**Data excerpts:**
= Beginning of Section =
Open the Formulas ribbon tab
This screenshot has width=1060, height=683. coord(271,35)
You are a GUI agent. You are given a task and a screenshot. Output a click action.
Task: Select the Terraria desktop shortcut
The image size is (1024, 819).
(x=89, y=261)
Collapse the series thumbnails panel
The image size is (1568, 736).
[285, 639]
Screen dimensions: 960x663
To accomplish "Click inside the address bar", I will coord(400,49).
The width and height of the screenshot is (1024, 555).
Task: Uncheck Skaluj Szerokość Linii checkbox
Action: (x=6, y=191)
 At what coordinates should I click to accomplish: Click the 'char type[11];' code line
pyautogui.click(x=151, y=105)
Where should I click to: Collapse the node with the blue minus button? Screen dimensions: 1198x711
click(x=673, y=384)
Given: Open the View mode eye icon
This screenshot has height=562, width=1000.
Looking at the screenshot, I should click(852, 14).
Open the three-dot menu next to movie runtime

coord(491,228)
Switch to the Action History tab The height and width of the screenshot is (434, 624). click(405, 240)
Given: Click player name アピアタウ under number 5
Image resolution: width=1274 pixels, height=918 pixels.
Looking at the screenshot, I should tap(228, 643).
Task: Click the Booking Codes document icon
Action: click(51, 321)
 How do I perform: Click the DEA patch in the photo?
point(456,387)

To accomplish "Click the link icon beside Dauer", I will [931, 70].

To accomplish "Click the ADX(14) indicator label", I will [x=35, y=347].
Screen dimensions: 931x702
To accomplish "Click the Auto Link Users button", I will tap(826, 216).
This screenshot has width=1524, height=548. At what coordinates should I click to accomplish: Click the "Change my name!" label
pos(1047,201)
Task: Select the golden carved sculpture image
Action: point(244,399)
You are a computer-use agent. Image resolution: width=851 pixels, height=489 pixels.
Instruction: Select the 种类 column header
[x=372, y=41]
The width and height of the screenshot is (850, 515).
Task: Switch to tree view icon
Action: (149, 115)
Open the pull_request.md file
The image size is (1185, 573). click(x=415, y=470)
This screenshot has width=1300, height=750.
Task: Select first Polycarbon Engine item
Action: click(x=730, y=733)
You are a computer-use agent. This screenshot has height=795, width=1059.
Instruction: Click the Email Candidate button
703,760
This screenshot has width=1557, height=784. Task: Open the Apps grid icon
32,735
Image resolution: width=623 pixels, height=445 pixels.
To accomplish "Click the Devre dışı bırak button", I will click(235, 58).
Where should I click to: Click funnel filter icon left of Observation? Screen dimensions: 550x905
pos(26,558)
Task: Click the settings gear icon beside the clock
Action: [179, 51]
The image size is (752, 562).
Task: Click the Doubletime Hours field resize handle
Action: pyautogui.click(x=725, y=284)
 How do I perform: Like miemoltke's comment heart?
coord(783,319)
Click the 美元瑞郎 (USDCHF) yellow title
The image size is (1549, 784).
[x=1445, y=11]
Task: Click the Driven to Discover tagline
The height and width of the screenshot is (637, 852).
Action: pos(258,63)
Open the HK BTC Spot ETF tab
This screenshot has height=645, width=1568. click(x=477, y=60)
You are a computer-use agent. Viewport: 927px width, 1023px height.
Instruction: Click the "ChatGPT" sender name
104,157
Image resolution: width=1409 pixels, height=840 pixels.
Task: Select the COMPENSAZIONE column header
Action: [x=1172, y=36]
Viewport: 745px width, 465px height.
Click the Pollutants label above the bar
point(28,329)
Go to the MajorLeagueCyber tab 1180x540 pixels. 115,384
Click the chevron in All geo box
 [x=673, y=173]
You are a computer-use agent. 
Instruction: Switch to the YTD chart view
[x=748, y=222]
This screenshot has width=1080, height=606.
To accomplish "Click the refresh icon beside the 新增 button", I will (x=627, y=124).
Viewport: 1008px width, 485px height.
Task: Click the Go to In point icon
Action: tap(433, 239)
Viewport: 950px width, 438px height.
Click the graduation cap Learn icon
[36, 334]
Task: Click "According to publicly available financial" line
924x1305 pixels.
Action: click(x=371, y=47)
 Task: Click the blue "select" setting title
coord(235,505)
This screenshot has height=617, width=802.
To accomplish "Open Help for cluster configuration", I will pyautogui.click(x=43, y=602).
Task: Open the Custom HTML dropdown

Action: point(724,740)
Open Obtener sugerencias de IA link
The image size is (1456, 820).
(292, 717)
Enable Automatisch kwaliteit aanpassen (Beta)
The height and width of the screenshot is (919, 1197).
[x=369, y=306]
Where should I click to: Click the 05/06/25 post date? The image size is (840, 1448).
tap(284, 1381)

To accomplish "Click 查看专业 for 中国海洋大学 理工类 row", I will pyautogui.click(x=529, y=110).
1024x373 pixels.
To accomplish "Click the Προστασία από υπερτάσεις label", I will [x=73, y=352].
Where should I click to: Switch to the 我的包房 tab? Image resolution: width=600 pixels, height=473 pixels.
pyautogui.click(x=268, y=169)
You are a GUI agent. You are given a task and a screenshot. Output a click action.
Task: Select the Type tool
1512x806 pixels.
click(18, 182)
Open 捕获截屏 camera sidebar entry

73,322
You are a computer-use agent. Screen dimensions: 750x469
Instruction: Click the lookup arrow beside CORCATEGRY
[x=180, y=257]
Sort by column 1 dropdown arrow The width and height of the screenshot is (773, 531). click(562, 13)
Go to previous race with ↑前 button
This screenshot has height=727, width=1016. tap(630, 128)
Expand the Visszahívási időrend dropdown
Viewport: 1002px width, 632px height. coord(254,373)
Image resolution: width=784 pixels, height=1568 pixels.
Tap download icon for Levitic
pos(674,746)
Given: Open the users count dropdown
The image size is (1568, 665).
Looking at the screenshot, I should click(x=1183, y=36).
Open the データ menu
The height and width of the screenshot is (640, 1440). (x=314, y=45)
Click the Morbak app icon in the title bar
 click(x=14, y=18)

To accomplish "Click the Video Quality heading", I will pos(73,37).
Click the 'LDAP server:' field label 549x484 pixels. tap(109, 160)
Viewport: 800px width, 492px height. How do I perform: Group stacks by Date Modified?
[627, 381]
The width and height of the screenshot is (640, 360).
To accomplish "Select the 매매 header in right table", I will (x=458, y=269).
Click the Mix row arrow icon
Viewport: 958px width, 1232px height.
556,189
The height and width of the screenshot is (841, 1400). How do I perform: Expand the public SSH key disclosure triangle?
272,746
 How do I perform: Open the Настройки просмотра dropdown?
= End of Section =
**Activity:** Copy the material above exactly. Include every line.

**Written solution:**
Open the Formulas ribbon tab
This screenshot has width=1060, height=683. coord(271,35)
You are a GUI agent. You are given a task and a screenshot. Output a click action.
Task: Select the Terraria desktop shortcut
The image size is (1024, 819).
(x=89, y=261)
Collapse the series thumbnails panel
The image size is (1568, 736).
[285, 639]
Screen dimensions: 960x663
To accomplish "Click inside the address bar", I will coord(400,49).
The width and height of the screenshot is (1024, 555).
Task: Uncheck Skaluj Szerokość Linii checkbox
Action: (x=6, y=191)
 At what coordinates should I click to accomplish: Click the 'char type[11];' code line
pyautogui.click(x=151, y=105)
Where should I click to: Collapse the node with the blue minus button? Screen dimensions: 1198x711
click(x=673, y=384)
Given: Open the View mode eye icon
This screenshot has height=562, width=1000.
Looking at the screenshot, I should click(852, 14).
Open the three-dot menu next to movie runtime

coord(491,228)
Switch to the Action History tab The height and width of the screenshot is (434, 624). click(405, 240)
Given: Click player name アピアタウ under number 5
Image resolution: width=1274 pixels, height=918 pixels.
Looking at the screenshot, I should tap(228, 643).
Task: Click the Booking Codes document icon
Action: click(51, 321)
 How do I perform: Click the DEA patch in the photo?
point(456,387)

To accomplish "Click the link icon beside Dauer", I will [931, 70].

To accomplish "Click the ADX(14) indicator label", I will [x=35, y=347].
Screen dimensions: 931x702
To accomplish "Click the Auto Link Users button", I will tap(826, 216).
This screenshot has width=1524, height=548. At what coordinates should I click to accomplish: Click the "Change my name!" label
pos(1047,201)
Task: Select the golden carved sculpture image
Action: point(244,399)
You are a computer-use agent. Image resolution: width=851 pixels, height=489 pixels.
Instruction: Select the 种类 column header
[x=372, y=41]
The width and height of the screenshot is (850, 515).
Task: Switch to tree view icon
Action: (149, 115)
Open the pull_request.md file
The image size is (1185, 573). click(x=415, y=470)
This screenshot has width=1300, height=750.
Task: Select first Polycarbon Engine item
Action: click(x=730, y=733)
You are a computer-use agent. This screenshot has height=795, width=1059.
Instruction: Click the Email Candidate button
703,760
This screenshot has width=1557, height=784. Task: Open the Apps grid icon
32,735
Image resolution: width=623 pixels, height=445 pixels.
To accomplish "Click the Devre dışı bırak button", I will click(235, 58).
Where should I click to: Click funnel filter icon left of Observation? Screen dimensions: 550x905
pos(26,558)
Task: Click the settings gear icon beside the clock
Action: [179, 51]
The image size is (752, 562).
Task: Click the Doubletime Hours field resize handle
Action: pyautogui.click(x=725, y=284)
 How do I perform: Like miemoltke's comment heart?
coord(783,319)
Click the 美元瑞郎 (USDCHF) yellow title
The image size is (1549, 784).
[x=1445, y=11]
Task: Click the Driven to Discover tagline
The height and width of the screenshot is (637, 852).
Action: pos(258,63)
Open the HK BTC Spot ETF tab
This screenshot has height=645, width=1568. click(x=477, y=60)
You are a computer-use agent. Viewport: 927px width, 1023px height.
Instruction: Click the "ChatGPT" sender name
104,157
Image resolution: width=1409 pixels, height=840 pixels.
Task: Select the COMPENSAZIONE column header
Action: [x=1172, y=36]
Viewport: 745px width, 465px height.
Click the Pollutants label above the bar
point(28,329)
Go to the MajorLeagueCyber tab 1180x540 pixels. 115,384
Click the chevron in All geo box
 [x=673, y=173]
You are a computer-use agent. 
Instruction: Switch to the YTD chart view
[x=748, y=222]
This screenshot has width=1080, height=606.
To accomplish "Click the refresh icon beside the 新增 button", I will (x=627, y=124).
Viewport: 1008px width, 485px height.
Task: Click the Go to In point icon
Action: tap(433, 239)
Viewport: 950px width, 438px height.
Click the graduation cap Learn icon
[36, 334]
Task: Click "According to publicly available financial" line
924x1305 pixels.
Action: click(x=371, y=47)
 Task: Click the blue "select" setting title
coord(235,505)
This screenshot has height=617, width=802.
To accomplish "Open Help for cluster configuration", I will pyautogui.click(x=43, y=602).
Task: Open the Custom HTML dropdown

Action: point(724,740)
Open Obtener sugerencias de IA link
The image size is (1456, 820).
(292, 717)
Enable Automatisch kwaliteit aanpassen (Beta)
The height and width of the screenshot is (919, 1197).
[x=369, y=306]
Where should I click to: Click the 05/06/25 post date? The image size is (840, 1448).
tap(284, 1381)

To accomplish "Click 查看专业 for 中国海洋大学 理工类 row", I will pyautogui.click(x=529, y=110).
1024x373 pixels.
To accomplish "Click the Προστασία από υπερτάσεις label", I will [x=73, y=352].
Where should I click to: Switch to the 我的包房 tab? Image resolution: width=600 pixels, height=473 pixels.
pyautogui.click(x=268, y=169)
You are a GUI agent. You are given a task and a screenshot. Output a click action.
Task: Select the Type tool
1512x806 pixels.
click(18, 182)
Open 捕获截屏 camera sidebar entry

73,322
You are a computer-use agent. Screen dimensions: 750x469
Instruction: Click the lookup arrow beside CORCATEGRY
[x=180, y=257]
Sort by column 1 dropdown arrow The width and height of the screenshot is (773, 531). click(562, 13)
Go to previous race with ↑前 button
This screenshot has height=727, width=1016. tap(630, 128)
Expand the Visszahívási időrend dropdown
Viewport: 1002px width, 632px height. coord(254,373)
Image resolution: width=784 pixels, height=1568 pixels.
Tap download icon for Levitic
pos(674,746)
Given: Open the users count dropdown
The image size is (1568, 665).
Looking at the screenshot, I should click(x=1183, y=36).
Open the データ menu
The height and width of the screenshot is (640, 1440). (x=314, y=45)
Click the Morbak app icon in the title bar
 click(x=14, y=18)

To accomplish "Click the Video Quality heading", I will pos(73,37).
Click the 'LDAP server:' field label 549x484 pixels. tap(109, 160)
Viewport: 800px width, 492px height. How do I perform: Group stacks by Date Modified?
[627, 381]
The width and height of the screenshot is (640, 360).
To accomplish "Select the 매매 header in right table", I will (x=458, y=269).
Click the Mix row arrow icon
Viewport: 958px width, 1232px height.
556,189
The height and width of the screenshot is (841, 1400). How do I perform: Expand the public SSH key disclosure triangle?
272,746
 How do I perform: Open the Настройки просмотра dropdown?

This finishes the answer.